Vegetable Kare-Kare with Gluten and Peanut Sauce
A cholesterol-free Filipino stew featuring tender gluten chunks and vibrant vegetables in a rich peanut sauce. This filipino (vegetarian) ready in about 50 minutes blends gluten chunks, string beans, cut into 2-inch pieces, banana blossoms, sliced into a versatile sauce that lifts everything from grain bowls and roasted vegetables to grilled proteins — a small-batch staple worth keeping in the fridge. Each serving lands at about 280 calories and feeds 4, so a small batch covers several meals across the week without taking over the fridge. Tap "Plan a meal with the AI" below to drop this recipe into your week and send the ingredients straight to Instacart. Nutrition values are approximate, calculated from USDA FoodData Central (fdc.nal.usda.gov) — verify against ingredient labels for any health-driven dietary plan.
Ingredients
- 200 g gluten chunks
- 1 medium (150 g) eggplant, sliced into 1/2-inch rounds
- 100 g string beans, cut into 2-inch pieces
- 100 g banana blossoms, sliced
- 1/3 cup peanut butter
- 2 tbsp toasted rice powder
- 1 tbsp annatto seeds soaked in 1/4 cup warm water
- 3 cloves garlic cloves, minced
- 1 medium (120 g) onion, chopped
- 4 cups vegetable broth
- 1 tsp salt
- 1/2 tsp black pepper
- 2 tbsp cooking oil
Instructions
- Step 1: Heat 2 tbsp cooking oil in a large pot over medium heat. Add 3 minced garlic cloves and 1 chopped medium onion, sauté for 3 minutes until fragrant and translucent.

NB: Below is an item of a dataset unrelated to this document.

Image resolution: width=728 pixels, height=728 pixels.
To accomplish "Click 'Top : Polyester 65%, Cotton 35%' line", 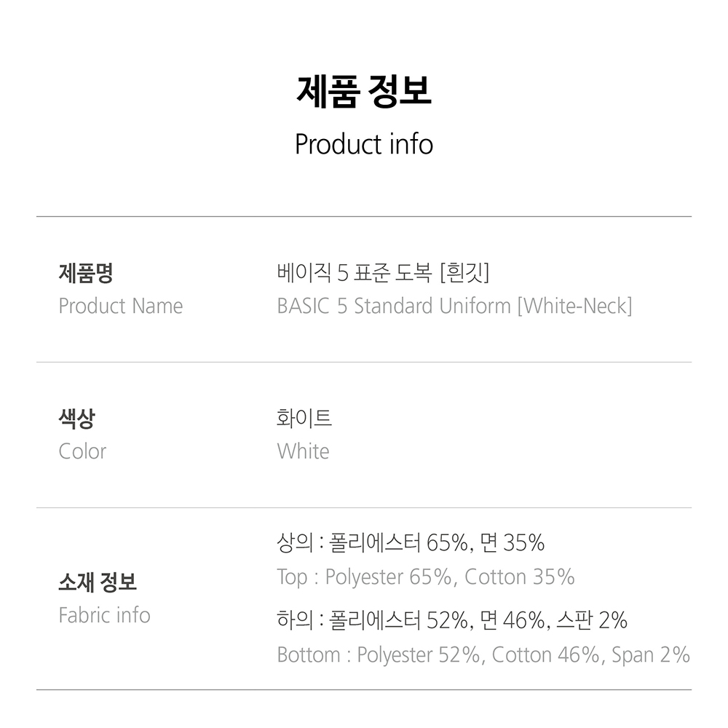I will coord(426,577).
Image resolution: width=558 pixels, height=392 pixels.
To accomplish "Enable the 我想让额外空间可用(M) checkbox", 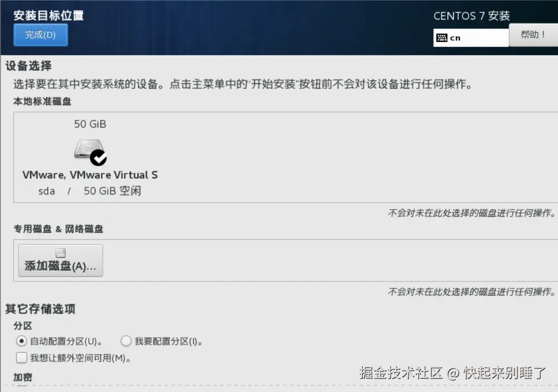I will [21, 357].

- Step 2: Add 200 g gluten chunks to the pot and sauté for 5 minutes until slightly browned on the edges.
- Step 3: Pour in 4 cups vegetable broth and bring to a boil. Lower heat and simmer for 10 minutes to infuse flavor.
- Step 4: Stir in 1/3 cup peanut butter, 2 tbsp toasted rice powder, and the annatto water from 1 tbsp soaked annatto seeds, stirring continuously until sauce thickens and coats the back of a spoon, about 5 minutes.
- Step 5: Add 1 medium sliced eggplant, 100 g string beans, and 100 g banana blossoms to the pot. Simmer gently for 8 minutes until vegetables are tender but not mushy.
- Step 6: Season with 1 tsp salt and 1/2 tsp black pepper, adjusting to taste. Serve hot with steamed rice.
Equipment for this recipe
Top-rated tools to make this recipe successfully.
Frequently asked questions
How long does Vegetable Kare-Kare with Gluten and Peanut Sauce take to make?
Total time is about 50 minutes (15 min prep + 35 min cook). A small batch typically covers several meals in the week — store as the recipe directs.
How do I store leftover Vegetable Kare-Kare with Gluten and Peanut Sauce?
Transfer to an airtight jar and refrigerate for up to 5–7 days. Most sauces freeze well for up to 2 months — portion into small containers or freezer bags so you can thaw only what you need. Stir before serving; cream- or yogurt-based sauces may separate on standing.
Can I substitute ingredients in Vegetable Kare-Kare with Gluten and Peanut Sauce?
Yes — most ingredients in this recipe have flexible swaps. For oil, use any neutral high-smoke-point oil (avocado, grapeseed, refined coconut). For aromatics, dried herbs at ⅓ the volume of fresh work in a pinch. The full ingredient list is shoppable on Instacart so you can see substitutes in real time.
How do I scale Vegetable Kare-Kare with Gluten and Peanut Sauce for a different number of people?
The recipe is written for 4 servings. Multiply each ingredient by (your serving target / 4). Cook time stays roughly the same up to 2x; for 3-4x batches, switch from a skillet to a sheet pan or stockpot so the food isn't crowded — overcrowding steams instead of browns.
Is Vegetable Kare-Kare with Gluten and Peanut Sauce vegetarian?
Yes — this recipe is tagged vegetarian based on its ingredient list. Always cross-check labels for packaged ingredients (sauces, broths, condiments) since formulations vary by brand.